Show that a function that is locally increasing is increasing?
Solution 1:
HINT: Suppose that $f$ is locally increasing at every point of $\Bbb R$, but $f$ is not an increasing function; then there are $a,b\in\Bbb R$ such that $a<b$ and $f(a)\ge f(b)$. Let
$$B=\{x\in[a,b]:f(a)\ge f(x)\}\,;$$
$B\setminus\{a\}$ is non-empty, since $b\in B$, and is bounded below by $a$, so $B\setminus\{a\}$ has a greatest lower bound $x_0\in[a,b]$.
Show that $x_0\in B$, and consider two cases:
- $x_0=a$. Use the hypothesis that $f$ is locally increasing at $a$ to get a contradiction.
- $x_0>a$. Then $f(x)>f(x_0)$ for each $x\in(a,x_0)$. Use the fact that $f$ is locally increasing at (what point?) to get a contradiction.

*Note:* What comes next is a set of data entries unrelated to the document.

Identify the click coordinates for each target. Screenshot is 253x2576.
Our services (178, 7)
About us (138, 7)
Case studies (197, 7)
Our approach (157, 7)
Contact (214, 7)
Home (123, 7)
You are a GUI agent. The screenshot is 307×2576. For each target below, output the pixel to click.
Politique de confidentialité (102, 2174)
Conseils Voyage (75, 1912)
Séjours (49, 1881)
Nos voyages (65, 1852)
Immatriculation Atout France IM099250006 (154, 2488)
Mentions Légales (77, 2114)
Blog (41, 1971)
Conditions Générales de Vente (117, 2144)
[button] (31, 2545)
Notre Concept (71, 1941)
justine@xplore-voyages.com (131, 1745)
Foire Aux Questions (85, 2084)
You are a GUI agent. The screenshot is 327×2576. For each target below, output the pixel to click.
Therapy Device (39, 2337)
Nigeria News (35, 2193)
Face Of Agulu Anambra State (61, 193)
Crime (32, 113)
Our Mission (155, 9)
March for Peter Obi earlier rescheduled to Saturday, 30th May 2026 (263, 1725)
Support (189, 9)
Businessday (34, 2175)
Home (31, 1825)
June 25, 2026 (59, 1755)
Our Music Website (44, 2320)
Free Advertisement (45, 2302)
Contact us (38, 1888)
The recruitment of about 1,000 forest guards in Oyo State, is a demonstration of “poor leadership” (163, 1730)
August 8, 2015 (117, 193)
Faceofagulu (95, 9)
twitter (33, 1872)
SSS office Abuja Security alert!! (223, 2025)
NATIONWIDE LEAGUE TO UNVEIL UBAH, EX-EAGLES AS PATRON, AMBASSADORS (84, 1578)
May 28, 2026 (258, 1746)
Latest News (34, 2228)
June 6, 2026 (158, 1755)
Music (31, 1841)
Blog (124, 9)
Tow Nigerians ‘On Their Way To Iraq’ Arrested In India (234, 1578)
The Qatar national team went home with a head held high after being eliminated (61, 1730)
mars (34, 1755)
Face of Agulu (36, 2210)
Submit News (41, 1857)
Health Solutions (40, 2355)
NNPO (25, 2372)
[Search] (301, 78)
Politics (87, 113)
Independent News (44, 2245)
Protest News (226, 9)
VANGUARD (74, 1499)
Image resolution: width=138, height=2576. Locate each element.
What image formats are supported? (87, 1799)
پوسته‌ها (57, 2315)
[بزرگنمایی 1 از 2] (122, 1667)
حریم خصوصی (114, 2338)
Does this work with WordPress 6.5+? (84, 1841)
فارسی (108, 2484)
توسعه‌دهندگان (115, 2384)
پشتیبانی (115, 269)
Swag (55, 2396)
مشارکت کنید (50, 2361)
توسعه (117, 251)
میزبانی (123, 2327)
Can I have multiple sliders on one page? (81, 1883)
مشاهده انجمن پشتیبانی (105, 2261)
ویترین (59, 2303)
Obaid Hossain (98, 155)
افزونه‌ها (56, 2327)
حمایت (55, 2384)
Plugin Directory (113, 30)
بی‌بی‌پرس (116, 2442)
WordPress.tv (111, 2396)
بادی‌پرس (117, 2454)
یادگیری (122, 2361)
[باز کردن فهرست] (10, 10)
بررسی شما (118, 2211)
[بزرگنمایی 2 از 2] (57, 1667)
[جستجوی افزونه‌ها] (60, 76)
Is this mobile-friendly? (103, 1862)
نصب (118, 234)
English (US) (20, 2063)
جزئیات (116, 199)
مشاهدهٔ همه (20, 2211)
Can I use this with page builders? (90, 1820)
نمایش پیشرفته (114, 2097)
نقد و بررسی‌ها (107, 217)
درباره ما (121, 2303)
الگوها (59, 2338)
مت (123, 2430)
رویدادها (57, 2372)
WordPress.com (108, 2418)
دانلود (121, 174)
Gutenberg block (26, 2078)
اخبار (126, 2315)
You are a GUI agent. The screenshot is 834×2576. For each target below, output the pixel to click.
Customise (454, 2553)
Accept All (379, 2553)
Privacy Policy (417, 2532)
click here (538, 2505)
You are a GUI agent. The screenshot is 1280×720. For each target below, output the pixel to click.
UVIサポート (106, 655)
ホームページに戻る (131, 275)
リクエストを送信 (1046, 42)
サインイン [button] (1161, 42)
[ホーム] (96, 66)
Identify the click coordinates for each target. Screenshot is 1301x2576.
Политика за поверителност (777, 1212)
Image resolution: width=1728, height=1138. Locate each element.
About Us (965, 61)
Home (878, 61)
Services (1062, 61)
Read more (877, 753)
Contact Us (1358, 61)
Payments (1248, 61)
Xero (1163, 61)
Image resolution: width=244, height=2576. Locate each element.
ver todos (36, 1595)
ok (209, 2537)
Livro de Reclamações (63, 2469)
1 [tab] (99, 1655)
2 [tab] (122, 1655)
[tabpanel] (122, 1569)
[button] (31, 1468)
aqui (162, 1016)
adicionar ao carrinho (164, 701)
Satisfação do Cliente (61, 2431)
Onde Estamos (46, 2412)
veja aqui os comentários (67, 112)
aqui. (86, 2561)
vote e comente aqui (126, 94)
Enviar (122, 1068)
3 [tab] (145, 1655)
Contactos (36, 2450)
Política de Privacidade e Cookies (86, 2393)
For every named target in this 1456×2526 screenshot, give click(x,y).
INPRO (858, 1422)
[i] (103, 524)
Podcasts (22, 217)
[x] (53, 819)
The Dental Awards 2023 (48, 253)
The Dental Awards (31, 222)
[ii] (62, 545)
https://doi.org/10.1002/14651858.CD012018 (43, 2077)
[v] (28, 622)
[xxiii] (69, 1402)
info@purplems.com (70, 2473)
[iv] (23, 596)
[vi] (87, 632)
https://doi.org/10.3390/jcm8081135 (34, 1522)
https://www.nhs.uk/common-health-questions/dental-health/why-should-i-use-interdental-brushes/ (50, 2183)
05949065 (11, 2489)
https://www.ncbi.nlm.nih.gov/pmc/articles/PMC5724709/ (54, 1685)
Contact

Alternatively, if you’re familiar with the open cover definition of compactness, you can let $[a,b]$ be any closed interval and use the hypothesis that $f$ is locally increasing at every point to get a cover $\mathscr{U}$ of $[a,b]$ by open intervals on each which $f$ is increasing, then use compactness of $[a,b]$ to get a finite subcover and show directly from the existence of this finite subcover that $f$ must be increasing on $[a,b]$. Since $a\le b$ are arbitrary, this shows that $f$ is increasing.